Italien: Vorgezogene Neuwahlen zur Unzeit

Es droht eine monatelange politische Hängepartie, die wichtige Reformen sowie die Haushaltsplanung gefährden könnte.

 

Das Politdrama in zwei Akten ist vorüber. Nachdem Staatspräsident Mattarella das gestrige, zweite Rücktrittsgesuch von Premierminister Draghi angenommen und per Dekret die Auflösung der beiden Parlamentskammern veranlasst hat, stehen nun in Italien am 25. September vorzeitige Neuwahlen an.

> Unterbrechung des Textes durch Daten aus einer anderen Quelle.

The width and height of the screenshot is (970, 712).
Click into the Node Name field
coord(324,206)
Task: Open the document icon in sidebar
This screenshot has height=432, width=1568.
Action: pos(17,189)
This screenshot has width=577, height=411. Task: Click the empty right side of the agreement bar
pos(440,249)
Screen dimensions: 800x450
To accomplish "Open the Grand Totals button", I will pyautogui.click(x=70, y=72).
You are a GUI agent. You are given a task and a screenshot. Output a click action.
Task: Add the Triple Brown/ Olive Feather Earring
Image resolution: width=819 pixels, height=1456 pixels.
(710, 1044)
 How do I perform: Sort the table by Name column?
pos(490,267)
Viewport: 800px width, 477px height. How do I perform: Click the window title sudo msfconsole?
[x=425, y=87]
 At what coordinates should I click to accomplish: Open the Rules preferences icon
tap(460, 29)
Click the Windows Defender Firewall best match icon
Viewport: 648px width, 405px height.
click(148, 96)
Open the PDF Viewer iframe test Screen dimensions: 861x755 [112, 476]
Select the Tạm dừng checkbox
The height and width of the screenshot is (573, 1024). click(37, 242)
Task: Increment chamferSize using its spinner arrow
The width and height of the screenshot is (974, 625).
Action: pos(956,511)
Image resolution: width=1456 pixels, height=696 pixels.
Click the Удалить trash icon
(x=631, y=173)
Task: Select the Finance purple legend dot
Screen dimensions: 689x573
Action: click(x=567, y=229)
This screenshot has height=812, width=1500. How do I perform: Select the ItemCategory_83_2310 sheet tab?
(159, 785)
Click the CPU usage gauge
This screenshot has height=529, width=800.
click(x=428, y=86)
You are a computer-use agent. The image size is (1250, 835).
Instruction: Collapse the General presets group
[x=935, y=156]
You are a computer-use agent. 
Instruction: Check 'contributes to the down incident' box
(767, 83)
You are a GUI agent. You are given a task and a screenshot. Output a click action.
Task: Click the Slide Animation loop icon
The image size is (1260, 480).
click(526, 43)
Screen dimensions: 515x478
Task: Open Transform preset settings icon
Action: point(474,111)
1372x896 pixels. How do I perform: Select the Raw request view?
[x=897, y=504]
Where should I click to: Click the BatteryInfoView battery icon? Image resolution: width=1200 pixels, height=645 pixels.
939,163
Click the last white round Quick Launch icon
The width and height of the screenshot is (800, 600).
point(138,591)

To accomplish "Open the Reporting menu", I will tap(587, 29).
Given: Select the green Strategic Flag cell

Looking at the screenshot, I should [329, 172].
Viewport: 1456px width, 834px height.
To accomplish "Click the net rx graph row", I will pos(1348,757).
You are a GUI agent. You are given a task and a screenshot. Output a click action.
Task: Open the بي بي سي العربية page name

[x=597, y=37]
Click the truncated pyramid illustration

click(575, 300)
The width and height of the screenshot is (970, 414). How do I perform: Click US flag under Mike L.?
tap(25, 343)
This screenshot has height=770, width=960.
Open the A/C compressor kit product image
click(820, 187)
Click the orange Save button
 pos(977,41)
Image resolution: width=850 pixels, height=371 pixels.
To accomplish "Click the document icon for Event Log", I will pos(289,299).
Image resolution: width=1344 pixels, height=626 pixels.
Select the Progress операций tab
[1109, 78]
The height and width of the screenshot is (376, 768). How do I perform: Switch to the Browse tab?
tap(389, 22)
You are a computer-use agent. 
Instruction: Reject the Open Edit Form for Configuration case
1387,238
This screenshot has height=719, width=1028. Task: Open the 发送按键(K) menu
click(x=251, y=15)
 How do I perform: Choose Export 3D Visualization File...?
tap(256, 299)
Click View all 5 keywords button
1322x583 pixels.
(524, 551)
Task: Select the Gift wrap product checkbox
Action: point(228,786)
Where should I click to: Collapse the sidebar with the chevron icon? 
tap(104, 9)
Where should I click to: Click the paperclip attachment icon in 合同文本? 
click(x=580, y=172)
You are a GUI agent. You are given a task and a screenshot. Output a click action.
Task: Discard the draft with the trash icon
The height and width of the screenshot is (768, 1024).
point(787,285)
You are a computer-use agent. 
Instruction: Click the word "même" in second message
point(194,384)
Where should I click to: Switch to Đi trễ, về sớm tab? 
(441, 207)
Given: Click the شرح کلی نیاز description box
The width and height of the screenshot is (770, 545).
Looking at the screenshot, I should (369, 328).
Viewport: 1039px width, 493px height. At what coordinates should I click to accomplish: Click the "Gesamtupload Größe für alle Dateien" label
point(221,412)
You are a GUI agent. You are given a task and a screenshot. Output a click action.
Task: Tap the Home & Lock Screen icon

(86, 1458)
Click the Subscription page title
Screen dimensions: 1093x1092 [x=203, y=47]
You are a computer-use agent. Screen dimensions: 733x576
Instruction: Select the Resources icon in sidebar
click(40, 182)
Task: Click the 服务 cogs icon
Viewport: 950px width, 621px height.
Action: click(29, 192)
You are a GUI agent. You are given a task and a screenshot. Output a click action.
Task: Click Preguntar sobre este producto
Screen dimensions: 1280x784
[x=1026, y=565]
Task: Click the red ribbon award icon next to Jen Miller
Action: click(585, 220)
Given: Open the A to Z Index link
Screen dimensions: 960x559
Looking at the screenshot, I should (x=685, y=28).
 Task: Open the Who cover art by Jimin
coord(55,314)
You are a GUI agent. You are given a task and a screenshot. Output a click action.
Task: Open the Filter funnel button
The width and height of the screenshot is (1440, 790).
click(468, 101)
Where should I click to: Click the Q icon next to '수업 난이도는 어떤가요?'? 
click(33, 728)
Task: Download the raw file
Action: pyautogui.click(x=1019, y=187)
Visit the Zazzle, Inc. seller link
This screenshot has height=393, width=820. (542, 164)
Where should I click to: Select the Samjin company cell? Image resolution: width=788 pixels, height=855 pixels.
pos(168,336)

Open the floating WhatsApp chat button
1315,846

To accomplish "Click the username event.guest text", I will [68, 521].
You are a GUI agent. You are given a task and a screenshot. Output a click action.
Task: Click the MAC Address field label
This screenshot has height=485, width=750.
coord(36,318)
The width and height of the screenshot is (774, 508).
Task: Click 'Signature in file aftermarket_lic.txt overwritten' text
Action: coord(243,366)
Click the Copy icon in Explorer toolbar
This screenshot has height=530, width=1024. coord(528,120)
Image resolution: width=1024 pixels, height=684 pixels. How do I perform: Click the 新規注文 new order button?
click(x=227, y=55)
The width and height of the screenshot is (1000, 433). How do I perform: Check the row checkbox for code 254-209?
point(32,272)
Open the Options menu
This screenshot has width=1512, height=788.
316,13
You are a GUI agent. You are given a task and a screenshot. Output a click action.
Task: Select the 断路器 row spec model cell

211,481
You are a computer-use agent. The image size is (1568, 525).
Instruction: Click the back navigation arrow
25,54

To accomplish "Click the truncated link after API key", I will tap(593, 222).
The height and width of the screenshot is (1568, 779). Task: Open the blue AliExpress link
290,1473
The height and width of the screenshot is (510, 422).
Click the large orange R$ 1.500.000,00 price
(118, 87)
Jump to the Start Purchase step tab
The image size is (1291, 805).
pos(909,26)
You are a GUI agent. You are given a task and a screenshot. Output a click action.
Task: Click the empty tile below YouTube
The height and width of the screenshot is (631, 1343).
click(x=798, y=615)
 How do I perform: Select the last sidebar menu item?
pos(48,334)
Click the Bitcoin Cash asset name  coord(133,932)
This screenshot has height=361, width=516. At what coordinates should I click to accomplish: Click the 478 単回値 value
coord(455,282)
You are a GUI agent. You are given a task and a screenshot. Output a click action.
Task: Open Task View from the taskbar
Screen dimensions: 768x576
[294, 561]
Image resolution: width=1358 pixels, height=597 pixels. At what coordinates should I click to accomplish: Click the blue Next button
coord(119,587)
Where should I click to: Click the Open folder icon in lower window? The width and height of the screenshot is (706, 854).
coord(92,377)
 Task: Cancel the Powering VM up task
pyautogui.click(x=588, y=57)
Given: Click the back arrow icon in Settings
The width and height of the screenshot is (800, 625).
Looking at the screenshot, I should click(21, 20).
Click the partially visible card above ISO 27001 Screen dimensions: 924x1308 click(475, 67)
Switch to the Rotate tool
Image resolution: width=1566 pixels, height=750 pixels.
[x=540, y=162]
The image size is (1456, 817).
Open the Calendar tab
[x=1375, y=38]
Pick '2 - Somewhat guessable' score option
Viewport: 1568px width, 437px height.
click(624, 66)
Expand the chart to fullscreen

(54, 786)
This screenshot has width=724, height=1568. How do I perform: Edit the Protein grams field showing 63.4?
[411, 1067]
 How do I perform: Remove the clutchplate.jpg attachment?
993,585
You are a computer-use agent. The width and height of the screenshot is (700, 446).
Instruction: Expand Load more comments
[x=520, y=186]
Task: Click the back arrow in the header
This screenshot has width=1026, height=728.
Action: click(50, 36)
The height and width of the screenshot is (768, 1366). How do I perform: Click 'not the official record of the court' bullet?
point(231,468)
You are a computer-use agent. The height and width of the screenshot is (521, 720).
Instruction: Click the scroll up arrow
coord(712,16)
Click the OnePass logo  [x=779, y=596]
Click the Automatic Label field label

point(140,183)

Auf die Möglichkeit, einen neuen überparteilichen Ministerpräsidenten zu ernennen, wurde somit verzichtet.

 

Bis eine neue Regierung feststeht, bleibt die Draghi-Regierung geschäftsführend im Amt. Die vorgezogenen Neuwahlen kommen dabei längst nicht allen Parteien zugute. Die Fünf-Sterne-Bewegung (M5S) müsste aktuell die größten Verluste im Vergleich zum Wahlergebnis von 2018 hinnehmen. Bei der Lega halten sich die Zustimmungseinbußen zwar in Grenzen, allerdings liegt sie in den Umfragen hinter der rechts-nationalen Partei Fratelli d’Italia (FdI) und wäre damit in einer möglichen rechten Regierung nur als zweitstärkste Kraft vertreten. Als klarer Gewinner gegenüber 2018 ist daher lediglich die FdI unter Giorgia Meloni anzusehen, die im Durchschnitt der letzten Umfragen mit 23% sogar knapp vor den Demokraten (PD) mit 22% liegt. Zusammen mit der Partei Forza Italia von Silvio Berlusconi könnten die FdI und die Lega somit möglicherweise eine rechte Regierungskoalition bilden.

 

Allerdings sind die aktuellen Wahlumfragen mit hoher Unsicherheit belastet. Zum einen stellt sich die Frage nach der politischen Zukunft Mario Draghis. Es kursieren Spekulationen, wonach er als Spitzenkandidat für die PD antreten könnte. Zum anderen ist mit der jüngsten Abspaltung des italienischen Außenministers Di Maio von der M5S die neue Partei „Insieme per il futuro“ entstanden, die bislang in den Umfragen kaum Berücksichtigung findet.

 

Die gegenwärtige politische Krise kommt sowohl für Italien als auch für die EU zum denkbar schlechtesten Zeitpunkt. Durch die vorzeitigen Neuwahlen zeichnet sich eine monatelange politische Hängepartie ab. Dadurch gerät nicht nur die Umsetzung wichtiger Reformen im Rahmen des EU-Wiederaufbaufonds in Gefahr, sondern auch die fiskalpolitisch so wichtige italienische Haushaltsplanung für das kommende Jahr.

 

An den Staatsanleihemärkten quittierten die Anleger die politische Zitterpartie mit einem Anstieg des zehnjährigen BTP-Bund-Spread auf zwischenzeitlich 230 Bp. Als Risikoszenario handeln die Anleger dabei insbesondere die Option einer rechten Regierung, die aller Voraussicht nach auf Konfrontationskurs mit der EU gehen dürfte.